A 24 días de que entre en vigencia la ley 74/25, que sustituye el Código Penal, y con la legislatura a 16 días de cerrarse, el Congreso se ve obligado a modificar 18 artículos en medio de la presión ciudadana, las protestas y el apremio del calendario. La corrección llega después de que no se resolvieran a tiempo objeciones de fondo y deja expuesto el costo institucional de legislar con urgencia.
El presidente del Senado, Ricardo de los Santos, envió a comisión bicameral el proyecto sometido por el Poder Ejecutivo, con el compromiso de aprobar los cambios antes del 3 de agosto. Ese paso confirma el contraste entre el discurso de orden legislativo y una realidad marcada por rectificaciones de emergencia, luego de que distintos sectores advirtieran fallas en una ley ya aprobada.
La salida que termina imponiéndose es la planteada por el Poder Ejecutivo, a través del ministro de Justicia, Antoliano Peralta: dejar que la ley entre en vigencia y después introducir modificaciones. En cambio, la Fundación Institucionalidad y Justicia (Finjus) y otros sectores han propuesto extender la vacatio legis para revisar con más detenimiento las demandas de cambio, una señal de alerta institucional sobre el manejo de una pieza con efecto directo en derechos y seguridad jurídica.
Las objeciones se han concentrado en disposiciones que inciden sobre la libertad de expresión y el ejercicio de la medicina, mientras organizaciones también acudieron al Tribunal Constitucional para buscar la despenalización del aborto en tres causales. La protesta en la Plaza de la Bandera y los cacerolazos en distintos sectores de la capital y del país acabaron empujando una respuesta política que no surgió de la previsión del poder, sino de la presión social.

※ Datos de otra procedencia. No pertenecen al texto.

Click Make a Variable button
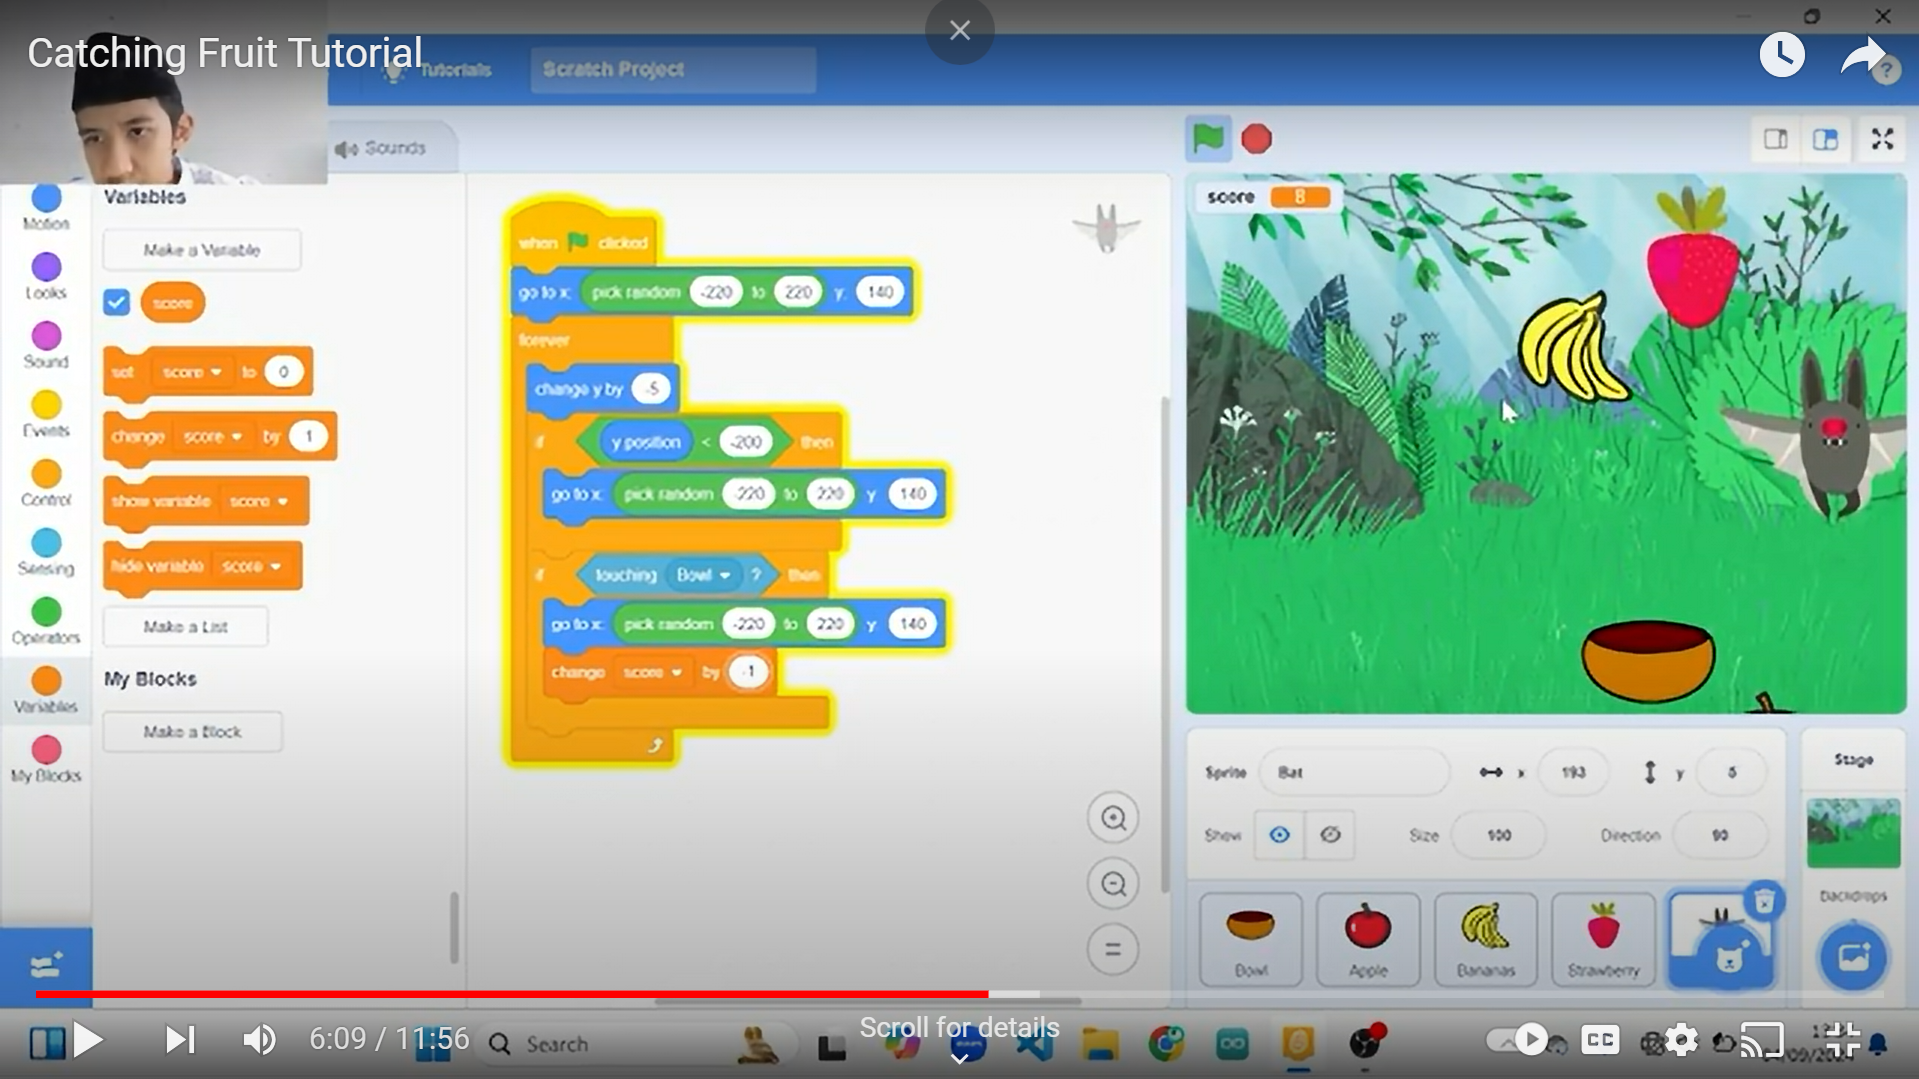The height and width of the screenshot is (1079, 1919). point(201,250)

Aunque el Senado afirma que la iniciativa recoge observaciones de juristas, académicos, comunicadores, medios, organizaciones de la sociedad civil y ciudadanos, el giro de última hora refuerza la exigencia de fiscalización sobre el Congreso y el Ejecutivo: cuando una ley de este alcance requiere correcciones urgentes antes de arrancar, lo que queda en evidencia no es fortaleza institucional, sino desgaste de gestión y una forma de legislar que traslada incertidumbre y costo social a la ciudadanía.